=== What the task asks ===
Render the items from the line with "Click the scrollbar handle at right edge" up to and including the line with "point(147,333)" as a Markdown table. Use the columns Row and Text, number each line, and leave out blank lines.

=== Recorded data ===
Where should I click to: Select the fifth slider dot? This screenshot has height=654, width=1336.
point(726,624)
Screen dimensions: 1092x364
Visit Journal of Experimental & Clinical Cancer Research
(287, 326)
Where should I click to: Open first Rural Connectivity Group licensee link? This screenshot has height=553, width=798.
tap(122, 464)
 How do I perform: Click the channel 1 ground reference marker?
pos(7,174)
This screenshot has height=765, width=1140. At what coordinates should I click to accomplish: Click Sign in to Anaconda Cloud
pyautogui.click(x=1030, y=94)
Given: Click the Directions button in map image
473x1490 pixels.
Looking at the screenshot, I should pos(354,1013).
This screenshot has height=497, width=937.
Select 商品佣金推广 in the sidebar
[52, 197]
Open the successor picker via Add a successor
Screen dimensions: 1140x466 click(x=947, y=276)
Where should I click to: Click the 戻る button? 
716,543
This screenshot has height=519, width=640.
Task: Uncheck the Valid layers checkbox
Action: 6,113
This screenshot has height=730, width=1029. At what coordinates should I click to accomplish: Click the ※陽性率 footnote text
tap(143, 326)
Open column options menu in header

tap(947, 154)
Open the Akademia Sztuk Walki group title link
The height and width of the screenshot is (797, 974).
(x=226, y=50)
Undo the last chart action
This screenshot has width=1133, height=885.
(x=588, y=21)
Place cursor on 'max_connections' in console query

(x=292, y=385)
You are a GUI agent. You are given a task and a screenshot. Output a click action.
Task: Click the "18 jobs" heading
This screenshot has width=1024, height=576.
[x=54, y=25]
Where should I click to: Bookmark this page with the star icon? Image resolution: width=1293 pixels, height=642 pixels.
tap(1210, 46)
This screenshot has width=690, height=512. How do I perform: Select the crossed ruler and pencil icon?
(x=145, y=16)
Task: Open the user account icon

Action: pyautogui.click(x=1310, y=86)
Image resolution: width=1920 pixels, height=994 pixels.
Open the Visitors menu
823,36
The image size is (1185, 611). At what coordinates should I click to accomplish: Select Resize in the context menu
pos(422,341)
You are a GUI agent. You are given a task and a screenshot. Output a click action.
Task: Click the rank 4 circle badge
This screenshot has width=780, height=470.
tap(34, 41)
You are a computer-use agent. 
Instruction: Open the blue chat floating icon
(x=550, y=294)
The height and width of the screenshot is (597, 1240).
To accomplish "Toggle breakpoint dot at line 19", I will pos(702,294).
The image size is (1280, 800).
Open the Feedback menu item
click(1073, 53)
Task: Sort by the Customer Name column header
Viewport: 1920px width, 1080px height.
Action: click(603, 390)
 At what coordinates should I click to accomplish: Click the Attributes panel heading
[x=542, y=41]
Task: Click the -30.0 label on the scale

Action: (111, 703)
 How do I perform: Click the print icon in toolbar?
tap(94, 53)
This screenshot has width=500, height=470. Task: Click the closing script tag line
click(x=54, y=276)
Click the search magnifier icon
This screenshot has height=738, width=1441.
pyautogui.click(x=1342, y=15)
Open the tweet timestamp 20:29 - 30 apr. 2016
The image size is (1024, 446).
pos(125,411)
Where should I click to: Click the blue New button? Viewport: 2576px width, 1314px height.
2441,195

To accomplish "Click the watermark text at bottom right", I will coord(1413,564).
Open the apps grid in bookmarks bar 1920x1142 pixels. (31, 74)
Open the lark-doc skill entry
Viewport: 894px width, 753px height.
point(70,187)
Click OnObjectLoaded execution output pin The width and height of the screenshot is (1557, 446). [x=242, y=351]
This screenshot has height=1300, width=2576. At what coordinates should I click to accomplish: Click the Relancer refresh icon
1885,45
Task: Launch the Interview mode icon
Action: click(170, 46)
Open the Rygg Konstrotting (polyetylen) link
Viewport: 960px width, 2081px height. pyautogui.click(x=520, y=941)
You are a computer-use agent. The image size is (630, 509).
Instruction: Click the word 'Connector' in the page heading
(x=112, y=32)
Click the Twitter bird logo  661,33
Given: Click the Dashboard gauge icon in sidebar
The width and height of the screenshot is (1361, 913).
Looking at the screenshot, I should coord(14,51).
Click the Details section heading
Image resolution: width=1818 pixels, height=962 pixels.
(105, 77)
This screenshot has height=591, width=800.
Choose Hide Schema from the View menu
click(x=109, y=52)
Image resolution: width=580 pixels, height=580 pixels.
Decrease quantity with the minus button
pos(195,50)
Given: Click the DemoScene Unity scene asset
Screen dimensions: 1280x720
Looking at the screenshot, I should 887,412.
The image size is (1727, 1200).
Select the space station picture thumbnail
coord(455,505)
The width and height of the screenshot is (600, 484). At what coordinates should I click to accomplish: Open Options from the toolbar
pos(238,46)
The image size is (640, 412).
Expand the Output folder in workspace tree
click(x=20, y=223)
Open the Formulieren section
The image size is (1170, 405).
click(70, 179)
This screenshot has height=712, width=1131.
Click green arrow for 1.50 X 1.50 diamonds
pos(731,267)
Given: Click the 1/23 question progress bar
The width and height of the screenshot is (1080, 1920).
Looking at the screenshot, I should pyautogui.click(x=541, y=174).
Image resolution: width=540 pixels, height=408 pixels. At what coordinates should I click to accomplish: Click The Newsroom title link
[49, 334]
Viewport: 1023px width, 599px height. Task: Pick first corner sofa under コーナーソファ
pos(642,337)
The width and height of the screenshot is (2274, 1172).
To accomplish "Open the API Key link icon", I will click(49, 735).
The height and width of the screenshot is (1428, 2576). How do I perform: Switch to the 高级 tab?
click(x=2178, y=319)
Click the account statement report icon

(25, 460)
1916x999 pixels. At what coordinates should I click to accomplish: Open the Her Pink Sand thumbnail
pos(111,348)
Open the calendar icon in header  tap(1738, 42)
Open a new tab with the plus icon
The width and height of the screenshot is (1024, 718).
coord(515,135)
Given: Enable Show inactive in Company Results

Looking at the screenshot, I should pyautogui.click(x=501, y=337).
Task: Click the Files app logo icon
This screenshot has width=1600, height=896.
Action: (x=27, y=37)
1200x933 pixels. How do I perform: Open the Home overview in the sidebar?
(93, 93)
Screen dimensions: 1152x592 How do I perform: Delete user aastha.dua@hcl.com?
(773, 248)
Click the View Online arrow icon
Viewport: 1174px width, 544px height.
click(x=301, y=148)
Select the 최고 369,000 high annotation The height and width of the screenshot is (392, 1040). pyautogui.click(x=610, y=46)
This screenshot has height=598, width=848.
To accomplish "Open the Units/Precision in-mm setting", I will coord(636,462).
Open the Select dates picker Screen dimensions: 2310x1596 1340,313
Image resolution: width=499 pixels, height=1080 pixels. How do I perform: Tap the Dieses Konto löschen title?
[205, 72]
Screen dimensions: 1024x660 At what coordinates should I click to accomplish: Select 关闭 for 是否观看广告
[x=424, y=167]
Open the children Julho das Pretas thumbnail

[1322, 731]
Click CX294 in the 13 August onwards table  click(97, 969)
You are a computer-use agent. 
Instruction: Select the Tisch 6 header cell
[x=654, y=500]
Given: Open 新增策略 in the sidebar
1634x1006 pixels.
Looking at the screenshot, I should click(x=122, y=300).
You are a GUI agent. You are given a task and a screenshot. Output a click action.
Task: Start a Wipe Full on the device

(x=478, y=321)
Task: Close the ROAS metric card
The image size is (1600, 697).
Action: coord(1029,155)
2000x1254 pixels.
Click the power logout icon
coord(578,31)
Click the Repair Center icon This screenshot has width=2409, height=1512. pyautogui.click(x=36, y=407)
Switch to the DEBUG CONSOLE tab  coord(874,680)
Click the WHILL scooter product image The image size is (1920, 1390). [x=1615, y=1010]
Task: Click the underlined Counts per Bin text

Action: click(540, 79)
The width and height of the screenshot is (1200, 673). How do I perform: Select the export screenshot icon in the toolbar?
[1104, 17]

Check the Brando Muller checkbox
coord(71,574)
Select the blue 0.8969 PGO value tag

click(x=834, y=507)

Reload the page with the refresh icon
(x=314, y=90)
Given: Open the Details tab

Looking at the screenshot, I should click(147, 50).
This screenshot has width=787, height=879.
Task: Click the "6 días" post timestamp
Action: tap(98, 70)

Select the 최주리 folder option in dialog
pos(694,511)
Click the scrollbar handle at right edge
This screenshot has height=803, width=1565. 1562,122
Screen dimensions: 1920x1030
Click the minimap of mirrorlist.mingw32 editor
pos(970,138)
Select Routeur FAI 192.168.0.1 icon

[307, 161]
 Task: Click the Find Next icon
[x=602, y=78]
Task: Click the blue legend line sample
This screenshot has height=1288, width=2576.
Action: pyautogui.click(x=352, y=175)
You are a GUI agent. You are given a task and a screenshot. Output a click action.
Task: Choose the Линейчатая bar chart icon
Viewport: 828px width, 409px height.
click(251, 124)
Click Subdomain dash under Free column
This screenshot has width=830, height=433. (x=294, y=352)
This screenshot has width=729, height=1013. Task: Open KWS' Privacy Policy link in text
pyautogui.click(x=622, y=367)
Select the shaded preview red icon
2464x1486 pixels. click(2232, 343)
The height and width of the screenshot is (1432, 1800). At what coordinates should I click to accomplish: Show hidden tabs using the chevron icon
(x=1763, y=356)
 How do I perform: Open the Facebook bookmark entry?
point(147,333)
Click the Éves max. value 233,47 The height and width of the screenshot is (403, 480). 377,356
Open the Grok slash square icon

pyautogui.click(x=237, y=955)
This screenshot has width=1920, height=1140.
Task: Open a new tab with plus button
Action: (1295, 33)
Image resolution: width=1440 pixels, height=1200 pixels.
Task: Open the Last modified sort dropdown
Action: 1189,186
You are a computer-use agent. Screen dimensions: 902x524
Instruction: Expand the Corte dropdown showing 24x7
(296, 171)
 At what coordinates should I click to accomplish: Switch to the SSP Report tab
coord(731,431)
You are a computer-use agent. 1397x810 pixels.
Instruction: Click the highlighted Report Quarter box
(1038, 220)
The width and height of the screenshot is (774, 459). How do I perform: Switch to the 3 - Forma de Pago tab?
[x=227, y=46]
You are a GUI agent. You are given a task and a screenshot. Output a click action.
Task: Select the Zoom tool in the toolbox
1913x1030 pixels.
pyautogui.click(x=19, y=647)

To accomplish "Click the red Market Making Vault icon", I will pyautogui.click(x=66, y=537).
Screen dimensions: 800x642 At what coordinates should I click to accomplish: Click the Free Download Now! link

=== Written response ===
| Row | Text |
|---|---|
| 1 | Click the scrollbar handle at right edge |
| 2 | This screenshot has height=803, width=1565. 1562,122 |
| 3 | Screen dimensions: 1920x1030 |
| 4 | Click the minimap of mirrorlist.mingw32 editor |
| 5 | pos(970,138) |
| 6 | Select Routeur FAI 192.168.0.1 icon |
| 7 | [307, 161] |
| 8 |  Task: Click the Find Next icon |
| 9 | [x=602, y=78] |
| 10 | Task: Click the blue legend line sample |
| 11 | This screenshot has height=1288, width=2576. |
| 12 | Action: pyautogui.click(x=352, y=175) |
| 13 | You are a GUI agent. You are given a task and a screenshot. Output a click action. |
| 14 | Task: Choose the Линейчатая bar chart icon |
| 15 | Viewport: 828px width, 409px height. |
| 16 | click(251, 124) |
| 17 | Click Subdomain dash under Free column |
| 18 | This screenshot has width=830, height=433. (x=294, y=352) |
| 19 | This screenshot has width=729, height=1013. Task: Open KWS' Privacy Policy link in text |
| 20 | pyautogui.click(x=622, y=367) |
| 21 | Select the shaded preview red icon |
| 22 | 2464x1486 pixels. click(2232, 343) |
| 23 | The height and width of the screenshot is (1432, 1800). At what coordinates should I click to accomplish: Show hidden tabs using the chevron icon |
| 24 | (x=1763, y=356) |
| 25 |  How do I perform: Open the Facebook bookmark entry? |
| 26 | point(147,333) |